As my father has never really talked to me about Amy’s death, it is hard for me to talk to him about it as well. After years of wanting a copy of the original picture I finally asked my mom if she would ask dad to make me a copy. While I know that she asked he has never followed through, and so I still have no picture of my sister by which to remember her.
Three weeks ago when I saw my mom she told me that she was putting together a list of treasures and to whom she wanted them distributed. She said that one of her choices was going to be upsetting to me. She then pointed to Amy’s picture and told me that she was giving it to her two biologic grandchildren so they would “know their Aunt Amy.” It was upsetting but I told her that I understood and we moved onto other topics. Since that time I have come back to the whole picture issue again and again. My nieces will never know who Amy was; she died thirty years before they were born, and if what my brother tells me is true, he doesn’t really remember Amy so other than telling them that this picture is an Aunt they’ll never met, I’m not sure what purpose her picture will serve in their lives.

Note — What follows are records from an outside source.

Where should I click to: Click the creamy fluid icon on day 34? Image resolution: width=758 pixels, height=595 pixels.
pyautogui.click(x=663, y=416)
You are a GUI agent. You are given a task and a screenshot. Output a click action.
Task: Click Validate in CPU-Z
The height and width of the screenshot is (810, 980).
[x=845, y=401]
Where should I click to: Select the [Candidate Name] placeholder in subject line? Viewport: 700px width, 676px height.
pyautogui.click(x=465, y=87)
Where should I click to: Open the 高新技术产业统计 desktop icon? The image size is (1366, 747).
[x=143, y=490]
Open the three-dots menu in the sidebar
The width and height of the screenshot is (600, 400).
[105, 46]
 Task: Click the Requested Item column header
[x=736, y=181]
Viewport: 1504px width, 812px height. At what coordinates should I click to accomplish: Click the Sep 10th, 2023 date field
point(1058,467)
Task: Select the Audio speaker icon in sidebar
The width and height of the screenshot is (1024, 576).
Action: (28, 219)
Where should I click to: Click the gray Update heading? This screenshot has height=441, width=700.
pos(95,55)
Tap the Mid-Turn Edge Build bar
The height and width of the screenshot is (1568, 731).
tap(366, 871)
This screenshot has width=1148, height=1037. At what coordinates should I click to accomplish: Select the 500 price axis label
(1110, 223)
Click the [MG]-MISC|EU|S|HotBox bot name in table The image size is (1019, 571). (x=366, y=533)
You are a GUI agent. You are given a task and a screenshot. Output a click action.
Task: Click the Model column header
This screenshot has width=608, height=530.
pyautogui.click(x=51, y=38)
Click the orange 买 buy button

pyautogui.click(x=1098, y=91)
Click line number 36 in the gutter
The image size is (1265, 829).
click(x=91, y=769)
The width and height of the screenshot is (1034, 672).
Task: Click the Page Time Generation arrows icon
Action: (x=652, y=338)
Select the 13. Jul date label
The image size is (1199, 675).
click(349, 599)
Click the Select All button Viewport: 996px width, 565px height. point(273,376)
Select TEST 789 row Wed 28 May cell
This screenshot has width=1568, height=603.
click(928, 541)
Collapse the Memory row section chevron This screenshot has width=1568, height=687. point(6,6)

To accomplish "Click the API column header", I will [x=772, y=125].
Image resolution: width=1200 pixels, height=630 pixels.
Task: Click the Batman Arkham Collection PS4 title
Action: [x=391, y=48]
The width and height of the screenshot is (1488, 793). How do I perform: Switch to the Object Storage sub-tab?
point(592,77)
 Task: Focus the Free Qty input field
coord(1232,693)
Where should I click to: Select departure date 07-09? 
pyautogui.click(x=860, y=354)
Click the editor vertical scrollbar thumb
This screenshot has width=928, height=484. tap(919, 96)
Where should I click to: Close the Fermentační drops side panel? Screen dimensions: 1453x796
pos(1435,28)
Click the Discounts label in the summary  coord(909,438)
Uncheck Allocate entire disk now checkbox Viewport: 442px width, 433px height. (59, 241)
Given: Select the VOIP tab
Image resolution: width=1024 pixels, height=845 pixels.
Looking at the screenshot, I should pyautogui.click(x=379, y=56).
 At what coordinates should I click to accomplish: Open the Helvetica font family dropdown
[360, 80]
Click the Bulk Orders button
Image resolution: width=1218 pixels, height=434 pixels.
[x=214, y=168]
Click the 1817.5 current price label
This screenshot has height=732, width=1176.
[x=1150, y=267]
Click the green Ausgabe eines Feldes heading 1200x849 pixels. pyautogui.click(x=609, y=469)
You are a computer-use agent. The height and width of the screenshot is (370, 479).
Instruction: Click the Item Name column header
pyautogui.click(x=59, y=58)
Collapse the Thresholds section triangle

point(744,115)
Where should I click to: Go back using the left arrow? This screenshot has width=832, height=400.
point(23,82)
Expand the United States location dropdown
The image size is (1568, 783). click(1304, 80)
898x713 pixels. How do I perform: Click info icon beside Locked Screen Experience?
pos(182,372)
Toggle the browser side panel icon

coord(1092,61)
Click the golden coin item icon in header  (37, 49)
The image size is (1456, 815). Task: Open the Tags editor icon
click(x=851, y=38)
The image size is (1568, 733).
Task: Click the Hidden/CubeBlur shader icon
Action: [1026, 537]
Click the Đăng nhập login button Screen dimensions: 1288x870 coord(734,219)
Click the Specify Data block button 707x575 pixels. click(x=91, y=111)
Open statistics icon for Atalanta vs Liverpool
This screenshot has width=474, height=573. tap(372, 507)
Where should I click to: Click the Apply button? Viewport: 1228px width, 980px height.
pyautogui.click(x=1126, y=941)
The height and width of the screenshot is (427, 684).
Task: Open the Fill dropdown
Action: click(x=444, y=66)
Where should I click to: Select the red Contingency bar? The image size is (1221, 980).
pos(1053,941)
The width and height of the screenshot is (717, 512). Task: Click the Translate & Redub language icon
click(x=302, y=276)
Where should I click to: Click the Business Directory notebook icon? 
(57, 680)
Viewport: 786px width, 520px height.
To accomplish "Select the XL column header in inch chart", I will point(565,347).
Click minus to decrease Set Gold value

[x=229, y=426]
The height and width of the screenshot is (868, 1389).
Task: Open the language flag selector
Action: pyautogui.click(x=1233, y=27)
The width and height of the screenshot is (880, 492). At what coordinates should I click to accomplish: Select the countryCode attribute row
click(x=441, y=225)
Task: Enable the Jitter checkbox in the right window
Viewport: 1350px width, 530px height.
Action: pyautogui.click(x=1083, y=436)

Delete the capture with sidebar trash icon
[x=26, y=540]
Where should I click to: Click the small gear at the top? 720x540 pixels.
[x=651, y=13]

I think that my mom sees in her two granddaughters the potential of Amy’s life that was lost when she died so young. R and A will, hopefully, have long, happy lifetimes, and I believe my mom is counting on that to somehow make up for Amy. I understand that and I will admit to feeling that way myself. It’s just hard for me, in a year when I’ve already lost my wife and will soon be losing my mother, to, in effect, lose Amy again. I’ve always wanted a picture of Amy and even after I asked for one I still don’t have anything. That part of me which is passive-aggressive wants to take my camera with me the next time I go and, in front of both of my parents, take several pictures of her portrait saying as I do, “this way I’ll finally have a copy of my own.”
Being passive-aggressive about my feelings won’t help either the situation of my mom dying, or of my not having a picture of Amy, but in a time when so many aspects of my life seem to be beyond my control or ability to absorb, acting out is one of the few activities I have that is under my control. Once I get over my upset about this I’ll send my father a letter and ask one more time for a copy of my sister’s picture. At least I have pictures of my own of mom, so I won’t have to wait thirty years to have something by which to remember her.